In the late nineties, I returned to the Netherlands. The library of the Dutch Patent Office in the European Patent Office in Rijswijk took over the role of the University of Delaware Library. It has paper versions of European Patents and Gazettes. In a French Gazette I found a reference to a French patent from 1855 for a "nouvelle machine à calculer et à imprimer des tables de mathématiques" granted to "Nits, comte de Barck". I did not recognize the name, and the title sounded interesting, so I looked up the paper version of the patent. The quire had never been cut open, but the bookbinder of the library helped me out, adding a free lecture about the quality of the paper. It turned out to be the "difference engine" invented by George and Edvard Scheutz. Nits, comte de Barck, was a Swedish adventurer, Nils Barck, who applied for the patent in his own name (well, an impressive variant of it).[2]  So I had not found an unknown inventor of a "machine à calculer et à imprimer des tables de mathématiques", but an ordinary case of fraud mistaken identity.

With the rising availability of patent information on the Web, the library opening hours were increasingly limited. The Library of the Netherlands Patent Office can now be visited by appointment only,[3] despite the fact that old patents and old gazettes not yet fully available online.  Fortunately, the Nits patent, FR13480, can now be found in the INPI database (search for "Barck")

Metadata

Data about the patent is called "metadata". I will list the main items.

Title

Depending on the country and the time the title can say a lot or very little. Complete titles are often missing in online databases.

Inventor

Apart from the name of the inventor, in paper patents the residence of the inventor is often indicated as well. In English and recent patents even the full address of the inventor or applicant is given. Databases usually do not provide this extra information. Sometimes even more biographical information about the inventor can be deduced, such as the year of death if the patent is handled by an executor. One can also track name changes, such as that of Eli Hyman Goldberg to Hyman Golber[4] around 1919 or John George Bricken to John Beaver[5]  around 1931.

Assignee or applicant

The applicant is the person or agency that applied for the patent, the assignee is the person to whom the patent was granted. This may be the inventor, but also a company or another person. Sometimes there are several persons or companies between applicant and "assignee", each passing the patent to another. U.S. patents call that "by mesne assigment." Take care with English patents: the databases often do not contain the true inventor or applicant, but a British patent attorney or agent.[6]  The actual applicant will be mentioned in the text.

Application Date

The date the patent was handed in at a patent office. French patents also stated the time of application with a one minute precision.

Publication Date

Application date and publication date usually differ by a couple of years. Publication dates show a pattern. U.S. Patents are published on Tuesdays,[1] French ones around the first and 15th of each month.

Issue Date

The date on which the patent takes effect is the issue date. In the United States, this coincides with the publication date, but in many European countries the issue date is some time before the publication date. In Germany the difference can be more than one year, which I do not understand. What should the inventor do? When he marketed his invention in the meantime, and someone else did the same, the other can not be accused of infringement, because he could not know the patent. When the inventor waits until publication, he looses one year.

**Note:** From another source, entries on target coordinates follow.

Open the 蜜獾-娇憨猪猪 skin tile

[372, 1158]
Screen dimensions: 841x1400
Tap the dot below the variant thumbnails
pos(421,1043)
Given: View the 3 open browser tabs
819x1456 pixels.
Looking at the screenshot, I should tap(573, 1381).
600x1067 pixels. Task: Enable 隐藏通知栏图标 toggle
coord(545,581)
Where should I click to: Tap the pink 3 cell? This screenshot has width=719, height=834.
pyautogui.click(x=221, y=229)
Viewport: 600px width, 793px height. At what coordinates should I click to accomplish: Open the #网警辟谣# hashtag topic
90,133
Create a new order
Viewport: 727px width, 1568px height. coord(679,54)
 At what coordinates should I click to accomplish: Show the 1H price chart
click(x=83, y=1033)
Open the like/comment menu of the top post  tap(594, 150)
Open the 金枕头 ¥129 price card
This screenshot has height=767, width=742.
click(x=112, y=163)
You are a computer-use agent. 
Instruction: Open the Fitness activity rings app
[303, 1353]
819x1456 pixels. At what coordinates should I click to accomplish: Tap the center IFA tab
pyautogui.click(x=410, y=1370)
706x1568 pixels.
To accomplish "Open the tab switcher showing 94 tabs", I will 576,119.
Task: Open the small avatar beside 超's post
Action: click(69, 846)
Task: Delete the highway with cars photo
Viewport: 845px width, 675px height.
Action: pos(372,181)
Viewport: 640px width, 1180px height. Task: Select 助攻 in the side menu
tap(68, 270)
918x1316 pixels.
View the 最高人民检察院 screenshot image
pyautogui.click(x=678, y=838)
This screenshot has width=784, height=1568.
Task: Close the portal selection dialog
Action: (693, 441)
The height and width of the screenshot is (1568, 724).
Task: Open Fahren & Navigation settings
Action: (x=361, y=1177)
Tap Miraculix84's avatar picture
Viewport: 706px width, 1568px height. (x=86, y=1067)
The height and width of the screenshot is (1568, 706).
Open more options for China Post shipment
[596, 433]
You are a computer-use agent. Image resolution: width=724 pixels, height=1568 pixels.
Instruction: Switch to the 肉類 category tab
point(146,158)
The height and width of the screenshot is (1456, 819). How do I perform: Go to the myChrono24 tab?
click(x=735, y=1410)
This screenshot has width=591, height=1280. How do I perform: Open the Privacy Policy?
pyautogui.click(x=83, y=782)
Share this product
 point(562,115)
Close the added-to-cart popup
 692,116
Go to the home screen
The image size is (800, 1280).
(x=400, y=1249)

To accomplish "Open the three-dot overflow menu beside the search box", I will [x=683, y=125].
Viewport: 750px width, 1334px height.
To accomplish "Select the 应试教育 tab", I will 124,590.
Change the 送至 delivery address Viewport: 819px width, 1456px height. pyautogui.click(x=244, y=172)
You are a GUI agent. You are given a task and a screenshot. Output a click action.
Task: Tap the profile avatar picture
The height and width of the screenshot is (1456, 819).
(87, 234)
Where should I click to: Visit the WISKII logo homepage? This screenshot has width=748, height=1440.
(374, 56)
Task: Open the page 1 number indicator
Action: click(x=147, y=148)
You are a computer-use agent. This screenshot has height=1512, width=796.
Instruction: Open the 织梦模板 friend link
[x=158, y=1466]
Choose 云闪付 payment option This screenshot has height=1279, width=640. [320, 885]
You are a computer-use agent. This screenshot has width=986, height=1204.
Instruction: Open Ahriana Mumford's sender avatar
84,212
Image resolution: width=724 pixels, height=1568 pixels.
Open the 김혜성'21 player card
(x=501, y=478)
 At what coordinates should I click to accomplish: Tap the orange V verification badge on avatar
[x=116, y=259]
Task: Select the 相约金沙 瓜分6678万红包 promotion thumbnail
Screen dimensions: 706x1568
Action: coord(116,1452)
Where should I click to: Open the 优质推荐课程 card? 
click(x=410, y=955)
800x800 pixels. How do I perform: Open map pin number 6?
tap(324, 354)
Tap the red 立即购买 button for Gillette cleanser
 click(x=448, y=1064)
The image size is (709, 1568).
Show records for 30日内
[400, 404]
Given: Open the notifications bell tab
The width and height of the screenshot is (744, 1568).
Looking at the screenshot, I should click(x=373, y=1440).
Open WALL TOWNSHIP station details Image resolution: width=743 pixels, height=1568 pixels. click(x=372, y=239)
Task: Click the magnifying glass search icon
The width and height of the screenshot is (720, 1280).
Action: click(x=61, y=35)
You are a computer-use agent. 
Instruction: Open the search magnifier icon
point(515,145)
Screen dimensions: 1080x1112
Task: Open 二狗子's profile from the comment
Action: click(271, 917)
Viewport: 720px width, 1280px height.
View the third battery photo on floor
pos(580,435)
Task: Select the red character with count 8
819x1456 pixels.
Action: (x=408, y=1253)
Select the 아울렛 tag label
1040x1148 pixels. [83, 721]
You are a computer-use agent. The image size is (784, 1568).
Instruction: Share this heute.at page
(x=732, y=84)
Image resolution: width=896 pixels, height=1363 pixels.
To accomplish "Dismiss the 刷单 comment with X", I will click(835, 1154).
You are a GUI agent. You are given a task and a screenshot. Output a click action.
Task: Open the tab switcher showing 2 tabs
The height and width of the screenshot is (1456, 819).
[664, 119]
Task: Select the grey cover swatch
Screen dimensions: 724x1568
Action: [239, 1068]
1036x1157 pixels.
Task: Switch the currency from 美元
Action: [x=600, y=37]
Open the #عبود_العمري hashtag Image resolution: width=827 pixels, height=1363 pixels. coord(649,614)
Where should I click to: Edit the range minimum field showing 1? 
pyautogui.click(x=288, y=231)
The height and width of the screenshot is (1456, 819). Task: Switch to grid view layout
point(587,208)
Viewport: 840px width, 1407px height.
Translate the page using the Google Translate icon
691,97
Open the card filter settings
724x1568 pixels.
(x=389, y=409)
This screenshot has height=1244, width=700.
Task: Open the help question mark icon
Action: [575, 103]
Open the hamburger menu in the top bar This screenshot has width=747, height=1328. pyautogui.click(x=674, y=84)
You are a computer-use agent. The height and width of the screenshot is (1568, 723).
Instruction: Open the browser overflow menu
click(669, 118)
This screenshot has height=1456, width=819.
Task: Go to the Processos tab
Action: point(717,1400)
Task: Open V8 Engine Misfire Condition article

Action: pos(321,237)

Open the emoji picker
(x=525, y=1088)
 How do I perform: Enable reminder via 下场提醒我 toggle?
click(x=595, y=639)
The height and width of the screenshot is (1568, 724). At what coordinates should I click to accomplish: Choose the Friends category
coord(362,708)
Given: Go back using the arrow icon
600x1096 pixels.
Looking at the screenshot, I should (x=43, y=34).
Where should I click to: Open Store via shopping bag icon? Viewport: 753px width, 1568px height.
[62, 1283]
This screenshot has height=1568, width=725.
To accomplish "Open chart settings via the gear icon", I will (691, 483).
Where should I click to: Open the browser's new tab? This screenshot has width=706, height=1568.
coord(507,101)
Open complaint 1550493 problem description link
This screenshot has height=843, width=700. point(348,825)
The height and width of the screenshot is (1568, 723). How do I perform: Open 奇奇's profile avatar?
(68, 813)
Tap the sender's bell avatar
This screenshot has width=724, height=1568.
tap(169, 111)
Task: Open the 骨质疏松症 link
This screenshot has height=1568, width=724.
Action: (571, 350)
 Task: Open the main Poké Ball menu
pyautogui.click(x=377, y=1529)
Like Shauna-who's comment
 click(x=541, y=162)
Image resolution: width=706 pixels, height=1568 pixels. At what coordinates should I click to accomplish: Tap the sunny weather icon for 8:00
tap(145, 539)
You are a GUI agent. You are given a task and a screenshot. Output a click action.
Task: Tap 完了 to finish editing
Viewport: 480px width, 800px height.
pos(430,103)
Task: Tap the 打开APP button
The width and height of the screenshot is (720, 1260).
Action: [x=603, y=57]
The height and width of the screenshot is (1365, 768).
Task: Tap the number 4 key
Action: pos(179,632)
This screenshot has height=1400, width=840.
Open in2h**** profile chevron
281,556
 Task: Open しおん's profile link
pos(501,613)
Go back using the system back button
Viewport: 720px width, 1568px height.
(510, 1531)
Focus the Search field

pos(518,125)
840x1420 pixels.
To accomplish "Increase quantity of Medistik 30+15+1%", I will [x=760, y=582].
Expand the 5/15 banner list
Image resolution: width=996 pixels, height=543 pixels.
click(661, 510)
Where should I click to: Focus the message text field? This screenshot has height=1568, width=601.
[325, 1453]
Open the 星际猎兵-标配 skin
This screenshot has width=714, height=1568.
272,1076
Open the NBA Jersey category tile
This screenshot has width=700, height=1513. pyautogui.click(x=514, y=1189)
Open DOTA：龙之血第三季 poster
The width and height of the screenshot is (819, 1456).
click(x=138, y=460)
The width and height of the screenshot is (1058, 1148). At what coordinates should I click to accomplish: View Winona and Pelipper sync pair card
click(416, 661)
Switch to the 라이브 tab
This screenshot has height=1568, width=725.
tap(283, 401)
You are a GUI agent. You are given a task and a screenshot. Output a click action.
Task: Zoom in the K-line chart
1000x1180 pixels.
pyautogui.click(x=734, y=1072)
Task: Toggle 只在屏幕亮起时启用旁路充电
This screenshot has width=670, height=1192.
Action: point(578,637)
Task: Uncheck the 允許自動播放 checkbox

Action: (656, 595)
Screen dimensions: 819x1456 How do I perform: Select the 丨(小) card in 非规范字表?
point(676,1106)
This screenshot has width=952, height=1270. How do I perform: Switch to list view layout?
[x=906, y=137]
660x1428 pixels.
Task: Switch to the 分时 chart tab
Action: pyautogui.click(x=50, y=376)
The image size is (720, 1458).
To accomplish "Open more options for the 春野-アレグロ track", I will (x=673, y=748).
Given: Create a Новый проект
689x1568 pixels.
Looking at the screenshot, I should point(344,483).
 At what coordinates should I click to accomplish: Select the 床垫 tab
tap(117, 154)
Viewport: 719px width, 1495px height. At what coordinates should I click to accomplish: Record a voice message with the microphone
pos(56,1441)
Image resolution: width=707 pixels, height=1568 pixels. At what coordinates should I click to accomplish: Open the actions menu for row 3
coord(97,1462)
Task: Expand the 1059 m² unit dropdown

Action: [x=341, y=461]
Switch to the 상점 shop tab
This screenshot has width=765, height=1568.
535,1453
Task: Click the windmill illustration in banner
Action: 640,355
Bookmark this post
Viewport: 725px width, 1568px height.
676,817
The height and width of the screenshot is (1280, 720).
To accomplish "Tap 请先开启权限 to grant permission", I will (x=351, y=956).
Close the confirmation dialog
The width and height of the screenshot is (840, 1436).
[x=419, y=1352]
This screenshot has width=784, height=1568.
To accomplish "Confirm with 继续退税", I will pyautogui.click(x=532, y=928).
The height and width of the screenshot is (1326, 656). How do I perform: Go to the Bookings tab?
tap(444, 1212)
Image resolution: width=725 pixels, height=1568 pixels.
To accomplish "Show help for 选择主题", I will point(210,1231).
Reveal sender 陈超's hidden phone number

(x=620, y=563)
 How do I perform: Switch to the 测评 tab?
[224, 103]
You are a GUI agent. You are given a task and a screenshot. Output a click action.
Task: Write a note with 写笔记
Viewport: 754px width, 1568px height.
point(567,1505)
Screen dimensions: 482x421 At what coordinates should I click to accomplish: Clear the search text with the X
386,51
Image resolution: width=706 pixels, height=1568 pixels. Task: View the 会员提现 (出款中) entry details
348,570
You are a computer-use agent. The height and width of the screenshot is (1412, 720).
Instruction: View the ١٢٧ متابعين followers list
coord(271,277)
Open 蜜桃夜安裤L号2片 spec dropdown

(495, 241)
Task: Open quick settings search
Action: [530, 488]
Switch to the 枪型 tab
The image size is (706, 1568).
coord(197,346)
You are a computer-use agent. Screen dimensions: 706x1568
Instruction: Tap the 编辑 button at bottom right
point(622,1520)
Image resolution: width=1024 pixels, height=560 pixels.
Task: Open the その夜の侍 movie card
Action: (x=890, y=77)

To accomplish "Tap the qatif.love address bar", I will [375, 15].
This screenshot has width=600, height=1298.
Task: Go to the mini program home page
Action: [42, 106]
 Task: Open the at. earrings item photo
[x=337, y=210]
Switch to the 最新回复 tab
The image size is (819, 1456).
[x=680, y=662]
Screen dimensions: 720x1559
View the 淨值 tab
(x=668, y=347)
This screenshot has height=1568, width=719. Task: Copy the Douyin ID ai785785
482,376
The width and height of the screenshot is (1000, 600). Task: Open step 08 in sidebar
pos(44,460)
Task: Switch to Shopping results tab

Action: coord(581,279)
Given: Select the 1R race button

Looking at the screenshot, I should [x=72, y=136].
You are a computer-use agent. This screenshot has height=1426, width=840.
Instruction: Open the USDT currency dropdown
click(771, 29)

There are no Dutch patents issued between 1869 and 1912.[7] 

Types of patents, patent numbers

Apart from the "ordinary" patents, called "Utility Patents" in the USA, a few other types of patents exist. In the databases different types can be recognized by different number formats. Different types usually have different search engines.

In international databases, an "ordinary" patent has an patent number comprising of a country code (US, DE, GB, FR, etc), a number and sometimes a letter. The trailing letter mimics the status of the patent document display (application, publication, abandoned). In most searches for old patents that letter is not relevant. An exception is Austria. AT{number} gives an entirely different patent than AT{number}B. Usually the B variant is interesting for mechanical calculator collectors because AT{number}B refers to patents between 1899 and 1994, and the letter-less version is more recent. And another exception is France. If a French patent is an addition to an existing patent, its number will with an E: FR{number}E. The numerical value has nothing to do with the number of the patent it is added to. A third exception is the German Gebrauchsmuster (DRGM). The Gebrauchsmuster in the European patent database end with U: DE{number}U.  A graph showing DRGM numbers versus year can be found at www.holzwerken.de

The United States has two special types of patent: the "Reissue" , listed in international databases as USRe{number}, and the "Design" which is listed as USD{number}. Both types have their own numbering. The number of a Reissue has nothing to do with the number of the original patent.

Most countries started once with patent number 1 and continued ever since. We have already seen that Austria restarted around 1994. Until 1916 the UK patent number restarted each year. In the databases English patents of at that time are listed as GB{year}{number}. The year is the year of registration and the number has at least 5 digits, starting with extra zeroes if necessary. In print the number would be GB{number}/{year}.

Japanese patent numbers started anew for each era: Meiji: year 1 = 1868, Taisho: year 1 = 1912, Showa: year 1 = 1926, Heisei: year 1 = 1989. Japanese patents are numbered in the database as JP{era-letter}{year}{number}B . Patent JP S47-23487B (for a planimeter) dates from the 47th year of Showa, so from 1972.

The numbers of patent applications usually start anew each year. In Germany, complex application codes were used, which often appear in the databases with additional prefixes. So far I have had little success searching old German patents by their application codes.

Classification

For the assessment of the novelty of a patent application one needs to quickly and easily compare it with existing patents. A good patent classification is essential for this task. Historically, there have been several national patent classifications. In 1971 an International Patent Classification was made, which has gone through several versions since then. The national patent databases went to great lengths mapping old classes to the new IPC. The IPC version that is currently used most commonly dates from 2006[8]  but the "core" IPC significantly adapts every three years to the latest technological developments. Fortunately collectors of mechanical calculators do not suffer from the latest technological developments.

Family

A patent family is a collection of patents for the same invention by the same inventors with equal priority but applied in different countries. Patents in a family are similar, but can vary in style and level of detail. Databases sometimes contain the full text of only one patent of a family.

References

A patent can contain two types of references to old patents: references by the inventor or applicant (often to its own patents ...) and references added by the patent examiner. In addition, references to technical literature can be made. U.S. Design Patents, which are only about appearances, often refer to sales catalogs. Weird associations have been made. For example, U.S. Design Patent USD148458 for a keyboard,[11]  refers to US2170153, a patent for a waffle iron.[12] 

Online Resources

When searching online for patents a single source is not sufficient. So I'll list some sources that complement each other.

Epilogue

The search for old patents can be frustrating: you know for example that a patent, or at least its application, should exist, because another patent refers to its application, but you can't find it because its metadata is missing in the databases. And once you found the patent, it might not help you in answering your question. A good example is Otto van Poelje's "Mystery D&P Slide Rule with Broken Powers"[15] The patent number "DRP 126499" on that slide rule refers to a general patent[16] on the construction of the slide rule, and says nothing about the mysterious scales.

Still, a lot of interesting information can be found in patents. Often you will be surprised by the ingenuity of the inventors, and sometimes by their naivety.